The lawyers thus state it:

"That the reason of the aforesaid flood was in large measure due to the action of the city and its officers; that the storm sewers heretofore constructed on Huron and Washington streets and the sewer known as the Hill street sewer diverted a large quantity of water from the natural course or channel in which it had been accustimed to flow and shortened the course of said water and precipitated it in a much shorter time and in much greater quantities into said Allen's creek, that the culverts were insufficient to carry the water in times of high water and that the city had had notices of the unsafe and dangerous condition; that the city had purchased the race alongside the creek and filled up the same and diverted the water that was accustomed to flow in said race into Allen's creek."

It is not believed by the attorneys for the claimants that any of these claims will be settled without suit or until the supreme court has passed upon the questions involved.
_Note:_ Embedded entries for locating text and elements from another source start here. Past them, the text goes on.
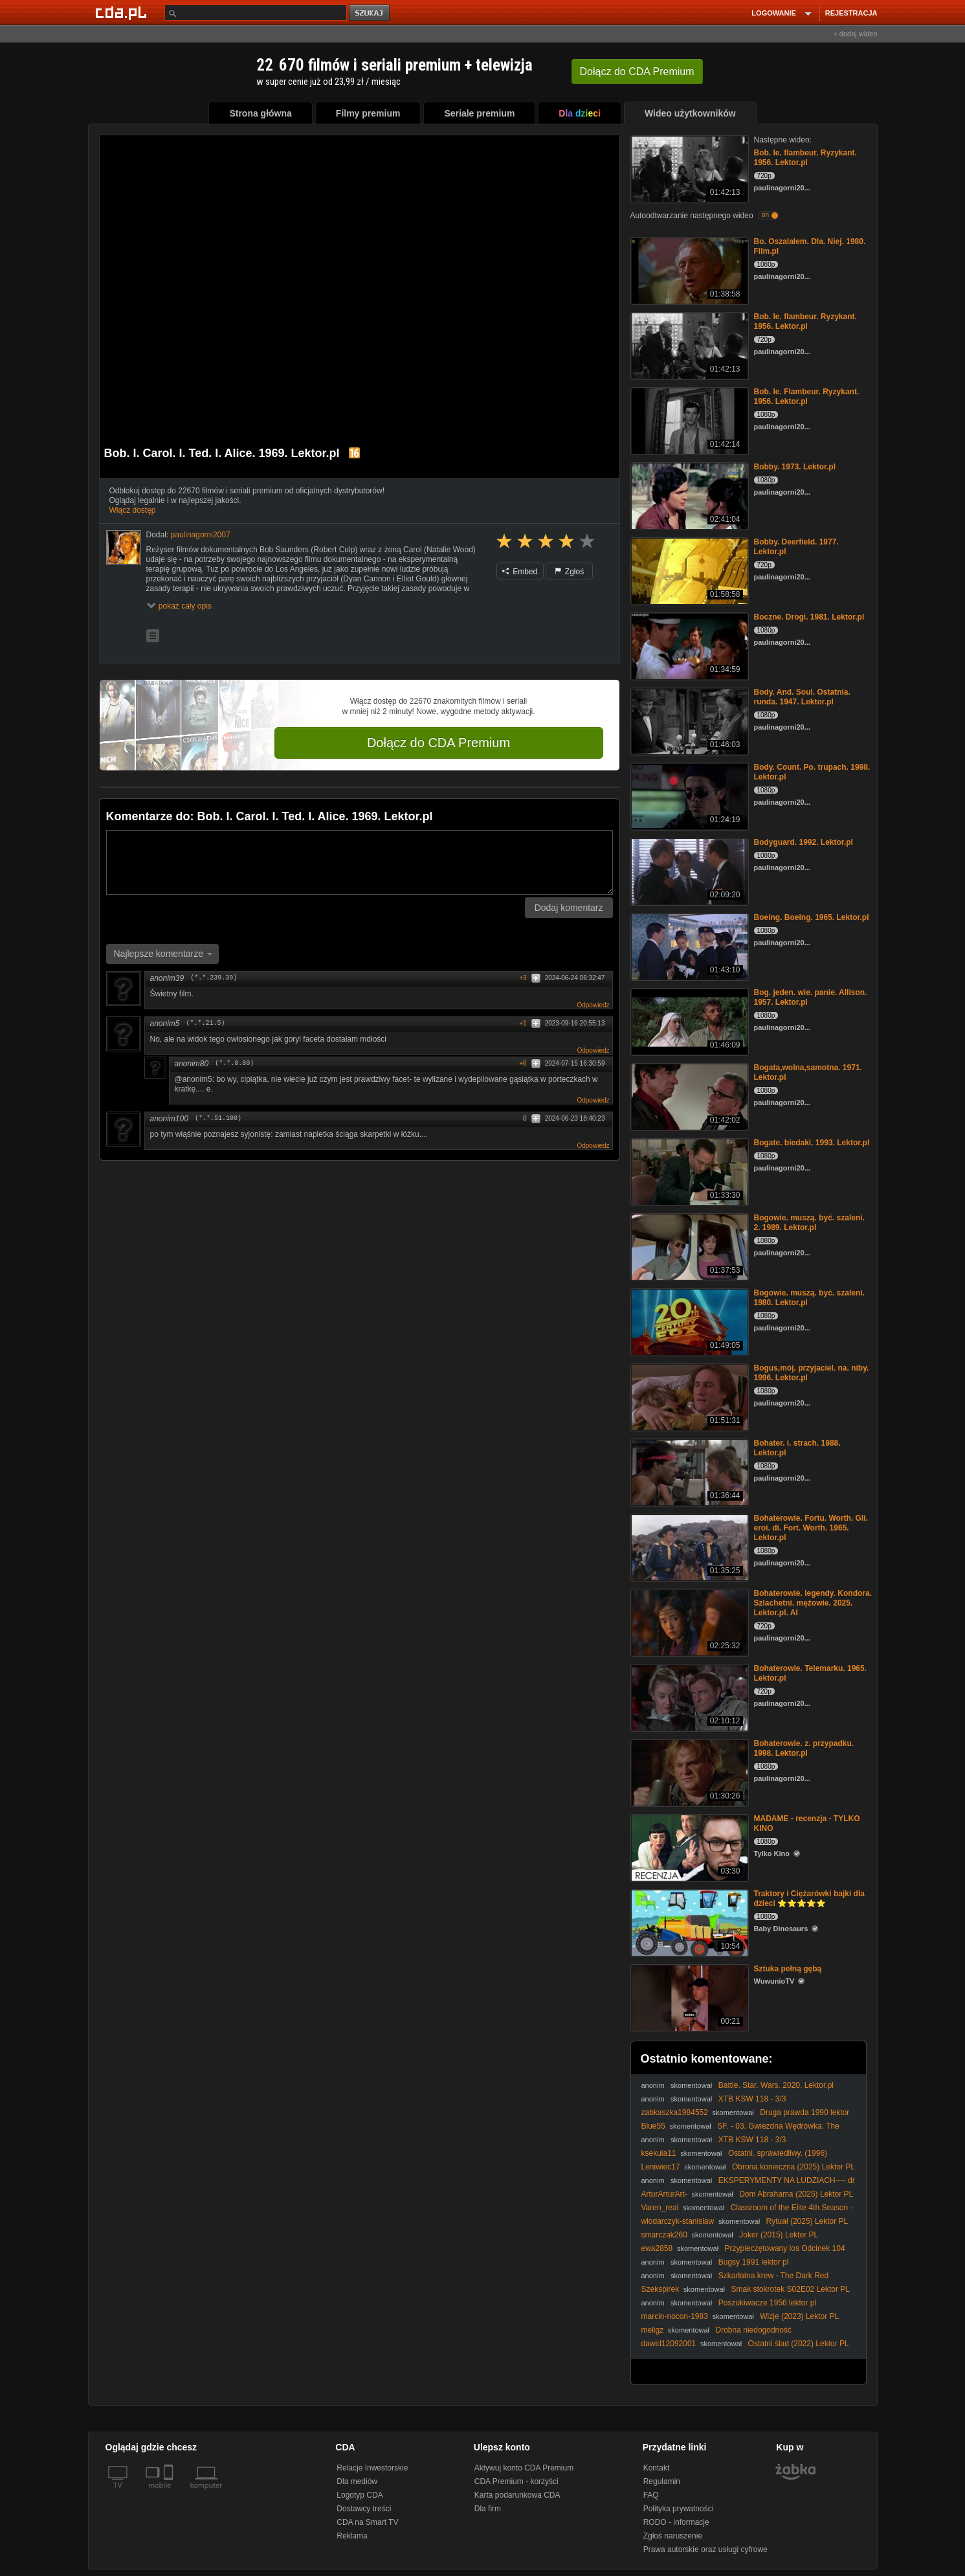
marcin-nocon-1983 (674, 2316)
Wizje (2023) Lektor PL (799, 2316)
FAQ (651, 2495)
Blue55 (653, 2126)
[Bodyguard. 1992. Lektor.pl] (688, 870)
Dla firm (487, 2508)
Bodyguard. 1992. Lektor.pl (803, 842)
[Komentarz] (359, 862)
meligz (652, 2330)
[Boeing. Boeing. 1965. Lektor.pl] (688, 945)
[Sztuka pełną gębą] (688, 1997)
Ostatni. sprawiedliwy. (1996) (777, 2153)
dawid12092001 (668, 2343)
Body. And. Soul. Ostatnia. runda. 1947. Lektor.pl (802, 697)
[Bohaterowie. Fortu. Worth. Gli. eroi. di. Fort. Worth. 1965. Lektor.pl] (688, 1546)
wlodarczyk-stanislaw (678, 2221)
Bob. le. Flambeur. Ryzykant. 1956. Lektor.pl (807, 396)
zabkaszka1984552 (674, 2112)
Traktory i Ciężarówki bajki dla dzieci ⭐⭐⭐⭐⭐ (809, 1898)
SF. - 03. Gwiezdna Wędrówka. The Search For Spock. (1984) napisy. (740, 2131)
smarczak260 (664, 2234)
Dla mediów (357, 2481)
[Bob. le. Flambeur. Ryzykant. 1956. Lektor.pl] (688, 420)
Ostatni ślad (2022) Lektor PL (798, 2343)
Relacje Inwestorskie (372, 2467)
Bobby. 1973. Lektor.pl (795, 466)
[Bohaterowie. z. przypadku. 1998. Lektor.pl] (688, 1771)
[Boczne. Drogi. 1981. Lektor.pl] (688, 645)
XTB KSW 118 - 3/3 (752, 2098)
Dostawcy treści (364, 2508)
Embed (519, 571)
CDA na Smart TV (367, 2522)
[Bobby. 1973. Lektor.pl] (688, 495)
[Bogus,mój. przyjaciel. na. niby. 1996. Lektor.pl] (688, 1396)
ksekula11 (658, 2153)
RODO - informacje (676, 2522)
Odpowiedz (593, 1005)
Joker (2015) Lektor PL (778, 2234)
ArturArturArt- (664, 2194)
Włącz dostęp (132, 510)
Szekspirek (660, 2289)
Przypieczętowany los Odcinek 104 (785, 2248)
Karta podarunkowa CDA (517, 2495)
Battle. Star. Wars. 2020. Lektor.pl (776, 2085)
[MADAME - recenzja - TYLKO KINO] (688, 1846)
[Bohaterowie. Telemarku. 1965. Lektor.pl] (688, 1696)
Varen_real (660, 2207)
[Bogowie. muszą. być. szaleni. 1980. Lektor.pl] (688, 1321)
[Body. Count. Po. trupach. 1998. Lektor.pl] (688, 795)
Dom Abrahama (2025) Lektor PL (796, 2194)
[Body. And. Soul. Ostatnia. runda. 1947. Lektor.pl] (688, 720)
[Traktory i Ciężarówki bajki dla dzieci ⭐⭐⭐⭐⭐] (688, 1921)
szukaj (370, 13)
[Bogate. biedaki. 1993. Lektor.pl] (688, 1171)
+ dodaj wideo (855, 34)
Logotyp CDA (360, 2495)
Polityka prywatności (678, 2508)
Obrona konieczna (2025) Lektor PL (793, 2166)
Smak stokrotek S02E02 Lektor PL (790, 2289)
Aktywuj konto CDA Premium (523, 2467)
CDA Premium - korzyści (516, 2481)
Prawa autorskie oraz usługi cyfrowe (705, 2549)
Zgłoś (569, 571)
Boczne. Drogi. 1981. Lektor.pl (809, 617)
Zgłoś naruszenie (672, 2535)
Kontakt (656, 2467)
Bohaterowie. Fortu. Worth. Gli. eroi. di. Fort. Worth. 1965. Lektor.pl (811, 1528)
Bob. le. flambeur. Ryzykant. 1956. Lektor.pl (805, 157)
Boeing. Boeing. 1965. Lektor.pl (811, 917)
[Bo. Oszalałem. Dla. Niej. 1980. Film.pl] (688, 269)
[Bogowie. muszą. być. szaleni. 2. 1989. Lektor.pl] (688, 1246)
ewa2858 (657, 2248)
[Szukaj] (255, 13)
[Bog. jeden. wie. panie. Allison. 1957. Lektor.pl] (688, 1020)
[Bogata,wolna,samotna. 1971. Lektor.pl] (688, 1095)
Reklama (352, 2535)
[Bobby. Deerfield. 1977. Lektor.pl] (688, 570)
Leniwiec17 (660, 2166)
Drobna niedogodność (754, 2330)
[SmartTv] (170, 2493)
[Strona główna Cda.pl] (123, 12)
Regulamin (661, 2481)
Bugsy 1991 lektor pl (753, 2262)
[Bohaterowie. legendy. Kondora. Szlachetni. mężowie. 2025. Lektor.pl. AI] (688, 1621)
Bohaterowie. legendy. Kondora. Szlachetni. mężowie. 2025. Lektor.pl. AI (813, 1603)
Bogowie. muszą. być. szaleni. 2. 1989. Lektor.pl (809, 1222)
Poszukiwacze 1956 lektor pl (767, 2302)
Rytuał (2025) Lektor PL (807, 2221)
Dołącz (637, 71)
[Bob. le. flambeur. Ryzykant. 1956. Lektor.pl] (688, 168)
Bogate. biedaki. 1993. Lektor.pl (812, 1142)
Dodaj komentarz (569, 907)
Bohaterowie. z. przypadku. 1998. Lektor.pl (804, 1748)
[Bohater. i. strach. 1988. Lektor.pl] (688, 1471)
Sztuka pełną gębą (788, 1968)
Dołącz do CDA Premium (438, 742)
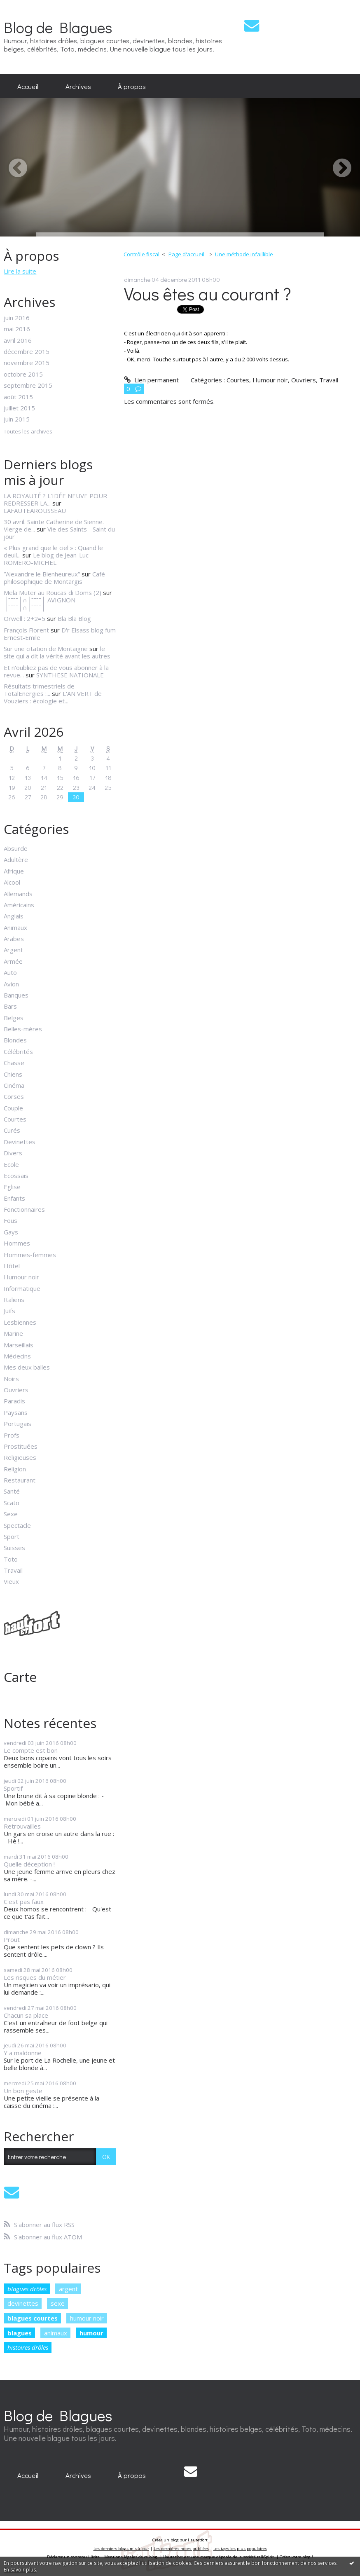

A test case will undoubtedly be made of the claim of Henry Richards and it is not unlikely that it will be tried in the March term of court.

The city's defense will undoubtedly be that the flood was an act of God; that there was a cloudburst in the Second and Third wards, and that the damage was caused by water from that direction and not from the storm sewers.

There can be no question as to whether or not the flood sufferers were damaged. The question is on the city's liability.